Search code examples
rregexnegative-lookbehind

Variable-length negative look-behind for replacing list delimiters and the string end


I wish to insert an index after values that miss an index within a string of delimited values, including the last one.

s <- "Dee, DP(Dee, D. P.)[1];Uppala, SM(Uppala, S. M.);Simmons, AJ(Simmons, A. J.);Kobayashi, S(Kobayashi, S.)[2];Andrae, U(Andrae, U.)"
gsub("(?<!\\[\\d\\])(;|$)", "\\[0\\]\\2", s, perl=TRUE)

This code gives me missing delimiters:

"Dee, DP(Dee, D. P.)[1];Uppala, SM(Uppala, S. M.)[0]Simmons, AJ(Simmons, A. J.)[0]Kobayashi, S(Kobayashi, S.)[2];Andrae, U(Andrae, U.)[0]"

The code similarly handles the case where the last value already has an index:

s <- "Dee, DP(Dee, D. P.)[1];Uppala, SM(Uppala, S. M.);Simmons, AJ(Simmons, A. J.);Kobayashi, S(Kobayashi, S.)[2];Andrae, U(Andrae, U.)[3]"

Giving, this time (delimiters still missing):

"Dee, DP(Dee, D. P.)[1];Uppala, SM(Uppala, S. M.)[0]Simmons, AJ(Simmons, A. J.)[0]Kobayashi, S(Kobayashi, S.)[2];Andrae, U(Andrae, U.)[3]"

I need the missing delimiters back, e.g. in the first case:

"Dee, DP(Dee, D. P.)[1];Uppala, SM(Uppala, S. M.)[0];Simmons, AJ(Simmons, A. J.)[0];Kobayashi, S(Kobayashi, S.)[2];Andrae, U(Andrae, U.)[0]"

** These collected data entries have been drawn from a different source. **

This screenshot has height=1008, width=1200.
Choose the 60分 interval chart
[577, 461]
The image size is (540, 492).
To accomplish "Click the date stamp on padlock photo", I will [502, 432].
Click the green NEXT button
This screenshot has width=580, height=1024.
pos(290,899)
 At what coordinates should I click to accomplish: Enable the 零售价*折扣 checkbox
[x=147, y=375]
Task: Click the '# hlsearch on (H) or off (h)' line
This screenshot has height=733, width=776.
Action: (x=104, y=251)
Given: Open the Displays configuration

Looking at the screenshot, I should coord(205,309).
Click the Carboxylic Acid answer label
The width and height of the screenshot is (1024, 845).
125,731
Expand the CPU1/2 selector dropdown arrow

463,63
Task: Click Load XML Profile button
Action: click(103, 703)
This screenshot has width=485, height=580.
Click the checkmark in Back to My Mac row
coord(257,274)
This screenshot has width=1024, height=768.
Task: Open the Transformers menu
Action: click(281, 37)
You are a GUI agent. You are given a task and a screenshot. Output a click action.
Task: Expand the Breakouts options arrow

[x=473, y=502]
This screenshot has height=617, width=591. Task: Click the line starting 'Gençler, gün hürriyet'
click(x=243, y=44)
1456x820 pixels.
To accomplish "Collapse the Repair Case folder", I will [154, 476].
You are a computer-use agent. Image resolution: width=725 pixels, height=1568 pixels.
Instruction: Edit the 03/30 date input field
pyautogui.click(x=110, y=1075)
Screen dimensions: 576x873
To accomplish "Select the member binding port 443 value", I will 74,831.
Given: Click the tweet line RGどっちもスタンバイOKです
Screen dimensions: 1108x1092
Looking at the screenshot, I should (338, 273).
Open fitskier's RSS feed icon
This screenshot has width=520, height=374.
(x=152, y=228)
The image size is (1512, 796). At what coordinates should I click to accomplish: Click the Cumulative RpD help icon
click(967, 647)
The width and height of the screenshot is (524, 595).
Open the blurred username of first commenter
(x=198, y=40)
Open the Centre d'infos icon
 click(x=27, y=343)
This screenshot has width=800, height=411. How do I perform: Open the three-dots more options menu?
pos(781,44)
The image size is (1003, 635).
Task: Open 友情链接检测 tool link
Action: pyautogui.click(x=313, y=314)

Additionally, I would like the code also to handle indices of more than one digit, i.e. 10, 100, etc. (variable length), e.g.:

s <- "Dee, DP(Dee, D. P.)[10];Uppala, SM(Uppala, S. M.);Simmons, AJ(Simmons, A. J.);Kobayashi, S(Kobayashi, S.)[2];Andrae, U(Andrae, U.)"

or

s <- "Dee, DP(Dee, D. P.)[10];Uppala, SM(Uppala, S. M.);Simmons, AJ(Simmons, A. J.);Kobayashi, S(Kobayashi, S.)[2];Andrae, U(Andrae, U.)[3]"

Solution

  • In your replacement pattern, \2 refers to a non-existing Group #2. (?<!...) is a negative lookbehind and unlike capturing groups does not force a regex engine to allocate any special memory buffer for its matched value.

    You must use \1, not \2.

    To solve the variable width pattern in the lookbehind, you may use a 2-step approach using a PCRE pattern with SKIP-FAIL verbs:

    s <- gsub("\\[\\d+];(*SKIP)(*F)|(;)", "[0]\\1", s, perl=TRUE)
    sub("(?s)^(?!.*\\[\\d+]$)(.*)", "\\1[0]", s, perl=TRUE)
    

    See the regex demo #1 / regex demo #2 and the R demo online

    Pattern #1 details

    • \[\d+];(*SKIP)(*F) - [, 1+ digits, ] and then ;; (*SKIP)(*F) discards this matched text from the overall match memory buffer and goes on to search for the regex pattern from the location where it failed
    • | - or
    • (;) - Group 1 (\1 in the replacement pattern): a ; char.

    Pattern #2

    • (?s) - turns the dotall mode so that . could match any char as in TRE regex (used by sub without perl=TRUE)
    • ^ - start of string
    • (?!.*\[\d+]$) - a negative lookahead that make sure there is no [, 1+ digits and ] at the end of string
    • (.*) - all the string is captured in Group 1.

    Or, if you can use stringr and you know the number of digits is fewer than some value, say, 100, you may leverage this constrained-width lookbehind ICU library feature:

    stringr::str_replace_all(s, "(?<!\\[\\d{1,100}])(;|$)", "[0]\\1")
    

    Here, (?<!\[\d{1,100}]) matches a location in string that is not immediately preceded with [, 1 to 100 digits, and then ].